Updated: 19 hours 41 min ago

SDSC Comet maintenance (06/28/2017) and start of GPU resource allocations (07/01/2017)

Thu, 06/22/2017 - 09:43

SDSC Comet will be under maintenance 9AM-5PM (PT), 06/28/2017. During this time we will continue the work of integrating the new P100 GPU nodes into Comet. We have a reservation in place to prevent jobs from running during the maintenance period. Jobs that do not fit in the time window before the maintenance will run after the maintenance is complete.

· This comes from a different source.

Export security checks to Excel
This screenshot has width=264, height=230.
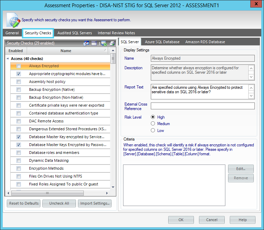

Also, as a reminder starting July 1, 2017, the GPU nodes at SDSC will be allocated as a separate resource. If you are a current GPU node user, for your group to continue utilizing GPU nodes on Comet at SDSC, the PI or the allocation manager on your project will need to request a transfer of time from ‘SDSC Dell Cluster with Intel Haswell Processors (Comet)’ to the new resource ‘SDSC Comet GPU Nodes (Comet GPU)’ via the XSEDE portal at:

https://portal.xsede.org/group/xup/submit-request#/

When transferring time, please use the conversion factor: 1 Comet GPU SU == 14 Comet SUs.

As part of the GPU resource transition we will put in a reservation to prevent GPU jobs from running on 06/30/2017. Any jobs that don’t fit in the window before the reservation will be run after the transition is complete.

Please email help@xsede.org if you have any questions.

Short XSEDE SSO Hub maintenance, 11:00 EDT today

Thu, 06/22/2017 - 08:24

There will be a brief maintenance outage of the XSEDE SSO Hub, starting at 11:00am EDT today. Service should return in a matter of minutes thereafter. . Please email help@xsede.org if you have any questions.

TACC status 18 July 2017

Wed, 06/21/2017 - 10:06

Access to all TACC systems will be unavailable from 7:00 AM CDT on July 18 until 8:00 AM CDT on July 19 to allow for upgrades to the core network switch hardware and to perform system maintenance on the Stockyard global filesystem. Users will have intermittent access to all TACC services and systems until the core network switch upgrade is complete. During this maintenance window, the production systems Stampede2, Stampede, Lonestar5, Maverick, Wrangler and Hikari will also be down for system maintenance and unavailable to users until after the Stockyard global filesystem maintenance has been completed. Updates to user news will be sent once network services have been restored and when the production systems are restored to normal operations.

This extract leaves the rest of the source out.